** BEGIN **

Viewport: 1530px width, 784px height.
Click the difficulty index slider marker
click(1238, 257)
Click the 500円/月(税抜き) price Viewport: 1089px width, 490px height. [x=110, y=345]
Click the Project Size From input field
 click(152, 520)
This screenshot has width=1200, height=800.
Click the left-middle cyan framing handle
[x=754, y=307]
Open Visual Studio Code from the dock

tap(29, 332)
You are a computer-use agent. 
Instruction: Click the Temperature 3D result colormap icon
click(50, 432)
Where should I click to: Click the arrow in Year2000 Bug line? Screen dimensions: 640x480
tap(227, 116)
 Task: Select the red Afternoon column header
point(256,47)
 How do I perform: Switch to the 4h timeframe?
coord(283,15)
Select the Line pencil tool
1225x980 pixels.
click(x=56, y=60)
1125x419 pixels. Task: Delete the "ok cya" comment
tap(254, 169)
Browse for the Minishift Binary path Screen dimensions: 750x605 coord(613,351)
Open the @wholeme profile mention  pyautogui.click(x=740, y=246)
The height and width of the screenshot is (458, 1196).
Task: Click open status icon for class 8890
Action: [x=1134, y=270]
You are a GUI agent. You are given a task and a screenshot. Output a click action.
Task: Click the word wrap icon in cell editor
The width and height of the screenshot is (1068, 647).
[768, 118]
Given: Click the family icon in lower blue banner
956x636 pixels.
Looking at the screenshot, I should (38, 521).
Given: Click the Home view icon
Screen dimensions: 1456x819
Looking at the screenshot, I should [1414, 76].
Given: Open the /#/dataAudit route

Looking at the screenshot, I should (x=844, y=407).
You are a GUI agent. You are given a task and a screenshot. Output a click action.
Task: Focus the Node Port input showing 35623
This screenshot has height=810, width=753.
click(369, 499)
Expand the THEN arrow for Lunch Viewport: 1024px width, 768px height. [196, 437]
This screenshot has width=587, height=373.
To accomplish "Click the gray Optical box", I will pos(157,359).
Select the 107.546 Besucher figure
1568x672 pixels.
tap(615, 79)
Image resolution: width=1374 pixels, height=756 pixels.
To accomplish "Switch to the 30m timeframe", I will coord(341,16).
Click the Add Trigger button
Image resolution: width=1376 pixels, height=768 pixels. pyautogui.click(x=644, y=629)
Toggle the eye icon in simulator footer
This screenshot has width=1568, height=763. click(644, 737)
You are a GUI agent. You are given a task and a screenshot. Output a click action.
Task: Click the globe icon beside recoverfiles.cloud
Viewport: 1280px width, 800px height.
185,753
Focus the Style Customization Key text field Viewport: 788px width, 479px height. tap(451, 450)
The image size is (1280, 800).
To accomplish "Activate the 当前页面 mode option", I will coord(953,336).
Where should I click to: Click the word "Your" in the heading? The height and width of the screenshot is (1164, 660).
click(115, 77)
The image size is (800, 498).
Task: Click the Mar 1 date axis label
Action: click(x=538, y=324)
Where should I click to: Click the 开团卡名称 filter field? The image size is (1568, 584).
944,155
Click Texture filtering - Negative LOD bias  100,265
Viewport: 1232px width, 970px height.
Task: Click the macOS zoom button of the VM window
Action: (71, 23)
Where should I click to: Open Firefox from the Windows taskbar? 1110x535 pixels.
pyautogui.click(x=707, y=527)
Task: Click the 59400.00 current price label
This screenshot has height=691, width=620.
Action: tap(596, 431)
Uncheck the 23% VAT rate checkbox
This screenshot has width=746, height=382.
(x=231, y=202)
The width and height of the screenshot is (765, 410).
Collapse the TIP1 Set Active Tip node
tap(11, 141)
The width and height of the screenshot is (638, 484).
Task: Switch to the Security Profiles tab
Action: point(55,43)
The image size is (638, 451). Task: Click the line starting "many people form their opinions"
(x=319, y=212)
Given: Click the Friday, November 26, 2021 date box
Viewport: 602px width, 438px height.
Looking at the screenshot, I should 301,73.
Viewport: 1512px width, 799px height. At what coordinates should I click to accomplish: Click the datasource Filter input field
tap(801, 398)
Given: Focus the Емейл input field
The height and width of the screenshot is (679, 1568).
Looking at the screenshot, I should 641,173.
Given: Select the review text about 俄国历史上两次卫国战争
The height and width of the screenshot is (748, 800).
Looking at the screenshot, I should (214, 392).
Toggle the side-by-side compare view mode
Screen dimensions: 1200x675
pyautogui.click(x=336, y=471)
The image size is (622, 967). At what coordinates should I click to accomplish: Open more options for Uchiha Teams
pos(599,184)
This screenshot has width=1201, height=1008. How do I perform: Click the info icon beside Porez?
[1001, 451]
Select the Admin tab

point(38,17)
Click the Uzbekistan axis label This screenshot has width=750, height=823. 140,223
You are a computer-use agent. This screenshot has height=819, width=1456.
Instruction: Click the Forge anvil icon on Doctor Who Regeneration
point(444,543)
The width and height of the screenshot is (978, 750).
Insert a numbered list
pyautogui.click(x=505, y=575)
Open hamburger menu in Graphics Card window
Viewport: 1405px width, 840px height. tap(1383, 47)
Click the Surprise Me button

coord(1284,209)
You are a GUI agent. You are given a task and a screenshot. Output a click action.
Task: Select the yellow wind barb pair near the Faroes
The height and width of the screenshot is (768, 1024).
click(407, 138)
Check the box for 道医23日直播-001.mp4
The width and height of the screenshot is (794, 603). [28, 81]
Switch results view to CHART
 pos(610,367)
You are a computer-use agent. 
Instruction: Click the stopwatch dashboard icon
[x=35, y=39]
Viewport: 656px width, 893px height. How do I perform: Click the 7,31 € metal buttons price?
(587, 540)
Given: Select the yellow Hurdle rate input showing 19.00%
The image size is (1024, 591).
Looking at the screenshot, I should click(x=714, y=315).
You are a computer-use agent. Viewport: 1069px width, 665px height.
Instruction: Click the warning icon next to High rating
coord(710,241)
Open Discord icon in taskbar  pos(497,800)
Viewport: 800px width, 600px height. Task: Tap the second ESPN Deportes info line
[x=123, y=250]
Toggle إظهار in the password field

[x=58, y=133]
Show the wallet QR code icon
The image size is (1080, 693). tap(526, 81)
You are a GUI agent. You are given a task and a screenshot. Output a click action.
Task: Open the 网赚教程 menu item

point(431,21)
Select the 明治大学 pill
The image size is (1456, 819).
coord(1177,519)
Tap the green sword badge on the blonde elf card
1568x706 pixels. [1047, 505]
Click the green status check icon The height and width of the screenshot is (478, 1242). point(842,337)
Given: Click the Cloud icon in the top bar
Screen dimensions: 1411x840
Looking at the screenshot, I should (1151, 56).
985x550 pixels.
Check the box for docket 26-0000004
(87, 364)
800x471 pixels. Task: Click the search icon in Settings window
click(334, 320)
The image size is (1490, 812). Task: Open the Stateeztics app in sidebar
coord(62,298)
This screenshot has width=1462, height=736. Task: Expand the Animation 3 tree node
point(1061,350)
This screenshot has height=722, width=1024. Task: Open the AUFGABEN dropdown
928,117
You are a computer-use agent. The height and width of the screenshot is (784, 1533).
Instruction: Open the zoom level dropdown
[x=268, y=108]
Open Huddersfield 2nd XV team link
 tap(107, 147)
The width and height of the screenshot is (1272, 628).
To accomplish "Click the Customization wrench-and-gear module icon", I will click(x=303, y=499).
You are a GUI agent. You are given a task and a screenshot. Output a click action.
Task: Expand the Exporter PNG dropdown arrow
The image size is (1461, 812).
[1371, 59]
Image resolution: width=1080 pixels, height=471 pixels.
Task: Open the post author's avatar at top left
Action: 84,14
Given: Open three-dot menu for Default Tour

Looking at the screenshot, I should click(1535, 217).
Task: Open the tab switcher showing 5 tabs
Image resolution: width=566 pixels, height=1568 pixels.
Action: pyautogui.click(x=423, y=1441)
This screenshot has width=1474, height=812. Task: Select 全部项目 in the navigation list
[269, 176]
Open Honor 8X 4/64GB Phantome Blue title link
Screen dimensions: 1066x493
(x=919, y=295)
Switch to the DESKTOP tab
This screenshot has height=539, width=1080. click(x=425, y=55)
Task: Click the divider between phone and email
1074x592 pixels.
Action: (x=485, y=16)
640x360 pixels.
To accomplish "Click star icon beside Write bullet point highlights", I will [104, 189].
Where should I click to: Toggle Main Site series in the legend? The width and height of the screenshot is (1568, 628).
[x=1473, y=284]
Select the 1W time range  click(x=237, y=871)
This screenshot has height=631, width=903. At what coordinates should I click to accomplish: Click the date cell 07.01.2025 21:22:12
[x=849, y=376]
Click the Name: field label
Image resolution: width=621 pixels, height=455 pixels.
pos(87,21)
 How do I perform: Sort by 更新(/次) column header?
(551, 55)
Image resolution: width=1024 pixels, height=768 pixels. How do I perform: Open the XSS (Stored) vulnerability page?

** END **

**What you have to do:** Output the part of the listing that starts with the line containing "Open Huddersfield 2nd XV team link" and runs through the end of the listing as a Markdown table with the columns Row and Line. Leave out blank lines.

**Reply to the exercise:**
| Row | Line |
|---|---|
| 1 | Open Huddersfield 2nd XV team link |
| 2 |  tap(107, 147) |
| 3 | The width and height of the screenshot is (1272, 628). |
| 4 | To accomplish "Click the Customization wrench-and-gear module icon", I will click(x=303, y=499). |
| 5 | You are a GUI agent. You are given a task and a screenshot. Output a click action. |
| 6 | Task: Expand the Exporter PNG dropdown arrow |
| 7 | The image size is (1461, 812). |
| 8 | [1371, 59] |
| 9 | Image resolution: width=1080 pixels, height=471 pixels. |
| 10 | Task: Open the post author's avatar at top left |
| 11 | Action: 84,14 |
| 12 | Given: Open three-dot menu for Default Tour |
| 13 | Looking at the screenshot, I should click(1535, 217). |
| 14 | Task: Open the tab switcher showing 5 tabs |
| 15 | Image resolution: width=566 pixels, height=1568 pixels. |
| 16 | Action: pyautogui.click(x=423, y=1441) |
| 17 | This screenshot has width=1474, height=812. Task: Select 全部项目 in the navigation list |
| 18 | [269, 176] |
| 19 | Open Honor 8X 4/64GB Phantome Blue title link |
| 20 | Screen dimensions: 1066x493 |
| 21 | (x=919, y=295) |
| 22 | Switch to the DESKTOP tab |
| 23 | This screenshot has height=539, width=1080. click(x=425, y=55) |
| 24 | Task: Click the divider between phone and email |
| 25 | 1074x592 pixels. |
| 26 | Action: (x=485, y=16) |
| 27 | 640x360 pixels. |
| 28 | To accomplish "Click star icon beside Write bullet point highlights", I will [104, 189]. |
| 29 | Where should I click to: Toggle Main Site series in the legend? The width and height of the screenshot is (1568, 628). |
| 30 | [x=1473, y=284] |
| 31 | Select the 1W time range  click(x=237, y=871) |
| 32 | This screenshot has height=631, width=903. At what coordinates should I click to accomplish: Click the date cell 07.01.2025 21:22:12 |
| 33 | [x=849, y=376] |
| 34 | Click the Name: field label |
| 35 | Image resolution: width=621 pixels, height=455 pixels. |
| 36 | pos(87,21) |
| 37 |  How do I perform: Sort by 更新(/次) column header? |
| 38 | (551, 55) |
| 39 | Image resolution: width=1024 pixels, height=768 pixels. How do I perform: Open the XSS (Stored) vulnerability page? |